What is needed: Based on the entries below, how many lines contain the word "will"? Respond with only the number.

*** Opening Supplied data ***

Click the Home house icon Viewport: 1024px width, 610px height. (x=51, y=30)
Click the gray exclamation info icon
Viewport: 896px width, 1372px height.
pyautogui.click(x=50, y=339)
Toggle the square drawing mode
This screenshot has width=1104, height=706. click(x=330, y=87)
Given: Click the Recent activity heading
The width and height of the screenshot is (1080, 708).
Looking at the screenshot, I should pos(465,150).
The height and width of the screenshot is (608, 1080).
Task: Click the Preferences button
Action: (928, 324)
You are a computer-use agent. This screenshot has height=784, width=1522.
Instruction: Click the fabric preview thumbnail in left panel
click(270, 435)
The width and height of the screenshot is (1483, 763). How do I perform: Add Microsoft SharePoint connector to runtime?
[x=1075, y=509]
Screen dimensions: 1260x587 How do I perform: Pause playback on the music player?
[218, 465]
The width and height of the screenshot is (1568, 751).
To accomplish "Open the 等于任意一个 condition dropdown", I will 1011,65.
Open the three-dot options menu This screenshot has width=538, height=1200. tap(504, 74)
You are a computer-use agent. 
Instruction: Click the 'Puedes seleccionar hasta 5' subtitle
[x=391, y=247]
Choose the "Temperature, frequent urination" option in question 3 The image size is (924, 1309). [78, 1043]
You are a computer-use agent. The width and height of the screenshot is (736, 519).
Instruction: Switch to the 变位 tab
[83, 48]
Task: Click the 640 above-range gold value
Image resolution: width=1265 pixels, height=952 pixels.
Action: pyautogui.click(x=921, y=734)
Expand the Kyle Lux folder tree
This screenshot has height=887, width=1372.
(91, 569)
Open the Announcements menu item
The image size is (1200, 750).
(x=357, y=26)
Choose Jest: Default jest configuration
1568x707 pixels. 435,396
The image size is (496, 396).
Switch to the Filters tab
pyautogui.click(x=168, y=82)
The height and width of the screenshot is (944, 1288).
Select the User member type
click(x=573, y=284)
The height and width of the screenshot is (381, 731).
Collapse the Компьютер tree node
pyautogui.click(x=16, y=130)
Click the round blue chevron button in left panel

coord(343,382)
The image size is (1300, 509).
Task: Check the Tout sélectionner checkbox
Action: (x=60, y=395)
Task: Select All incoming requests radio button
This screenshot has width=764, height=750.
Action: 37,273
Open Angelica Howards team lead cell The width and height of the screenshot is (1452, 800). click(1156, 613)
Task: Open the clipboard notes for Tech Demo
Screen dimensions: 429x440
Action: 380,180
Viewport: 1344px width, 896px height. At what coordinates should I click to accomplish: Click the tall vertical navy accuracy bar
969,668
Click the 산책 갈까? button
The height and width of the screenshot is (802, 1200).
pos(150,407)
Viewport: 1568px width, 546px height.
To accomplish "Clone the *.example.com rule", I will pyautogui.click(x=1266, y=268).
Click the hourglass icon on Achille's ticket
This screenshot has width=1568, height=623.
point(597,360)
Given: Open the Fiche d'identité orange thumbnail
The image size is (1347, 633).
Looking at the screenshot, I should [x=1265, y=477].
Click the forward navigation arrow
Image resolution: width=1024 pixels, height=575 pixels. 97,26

*** Closing Supplied data ***

Result for this exercise: 2